Di universitas, Syariati bertemu Puran-e Syariat Razavi, yang kemudian menjadi istrinya. Karena perstasi akademisnya di universitas itu, dia mendapat beasiswa untuk melanjutkan studi ke luar negeri. Pada April 1959, Syariati pergi ke Paris sendirian. Istri dan putranya yang baru lahir, bernama Ehsan, menyusulnya setahun kemudian.
            Selama di Paris, Syariati berkenalan dengan karya-karya dan gagasan-gagasan baru yang mencerahkan, yang mempengaruhi pandangan hidup dan wawasannya mengenai dunia. Dia mengikuti kuliah-kuliah para akademisi, filsuf, penyair, militan, dan membaca karya-karya mereka, terkadang bertukar pikiran dengan mereka, serta mengamati karya-karya seniman dan pemahat. Dair masing-masing mereka, syariati mendapat sesuatu, dan kemudian mengaku berutang budi kepada mereka. Disinilah Syariati berkenalan dengan banyak tokoh intelektual Barat, antara lain Louis Massignon yang begitu dihormatinya, Frantz Fanon, Jacques Berque, dll.
            Pribadi Syariati penuh dengan semangat perjuangan menegakkan kebenaran dan keadilan. Walaupun tidak berada di Iran, ia tetap berjuang menentang rezim Iran. Antara 1962 dan 1963, waktu Syariati tampaknya habis tersita untuk aktivitas politik dan jurnalistiknya.
            Setelah meraih gelar doktornya pada 1963, setahun kemudian Syariati dan keluarganya kembali ke Masyhad, Iran. Di sini, ia mengajar di sekolah menengah atas. Pada 1965, dia bekerja di Pusat Penelitian Kementerian Pendidikan di Teheran. Kemudian pada 1967, Ali Syariati mulai mengajar di Universitas Masyhad. Inilah awal kontraknya dengan mahasiswa-mahasiswa Iran. Universitas Masyhad yang relatif tenang dan teduh, segera saja semarak. Kelas Syariati tak lama kemudian menjadi kelas favorit. Gaya orator Syariati yang memukau, memikat audiens, memperkuat isi kuliahnya yang membangkitkan orang untuk berpikir.
            Sejak Juni 1971, Syariati meninggalkan pekerjaan mengajarnya di Universitas Masyhad, lalu dikiirim ke Teheran.

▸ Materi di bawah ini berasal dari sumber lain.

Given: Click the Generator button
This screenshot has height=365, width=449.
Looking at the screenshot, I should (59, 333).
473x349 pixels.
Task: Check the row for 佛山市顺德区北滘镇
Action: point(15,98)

Ia bekerja keras untuk menjadikan Hosseiniyeh Ersyad sebuah “Universitas Islam” radikal yang modernis.[2]

b.      Sistem Ummah
            Ummah adalah suatu sistem pemerintahan yang biasanya digunakan oleh kalangan Islam Syi’ah, sedangkan dalam Sunni dinamakan dengan Khilafah atau Musyawarah. Kelompok Sunni percaya bahwa kepemimpinan harus dipegang oleh mereka yang dipilih. Sedangkan Syi’ah percaya secara definitif harus terdiri dari 12 orang keturunan Rasulullah.[3] Dan aliran Syiah dengan sistem pemerintahan seperti ini dapat dicontohkan di Negara Iran.

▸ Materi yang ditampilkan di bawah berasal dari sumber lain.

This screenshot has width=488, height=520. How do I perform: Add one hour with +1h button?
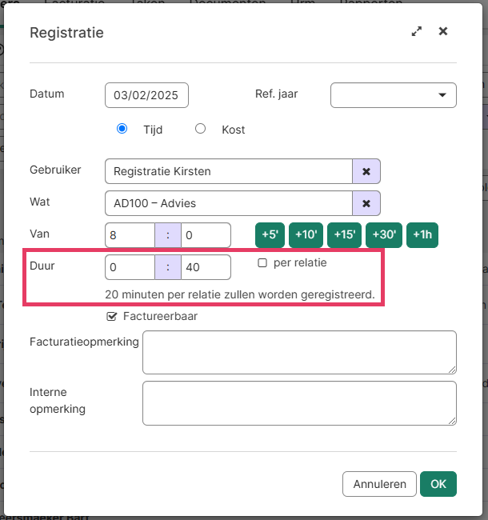point(422,235)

            Istilah Ummah berasal dari kata ‘amma, yang artinya bermaksud (qashada) dan berniat keras (‘azima). Pengertian seperti ini teridiri atas tiga arti yakni “gerakan” dan “tujuan”, dan “ketetapan hati yang sadar”. Dan sepanjang kata ‘amma itu pada mulanya mencakup arti “kemajuan” maka tentunya ia memperlihatkan diri sebagai kata yang teridiri atas empat arti itu: usaha, gerakan, kemajuan, dan tujuan.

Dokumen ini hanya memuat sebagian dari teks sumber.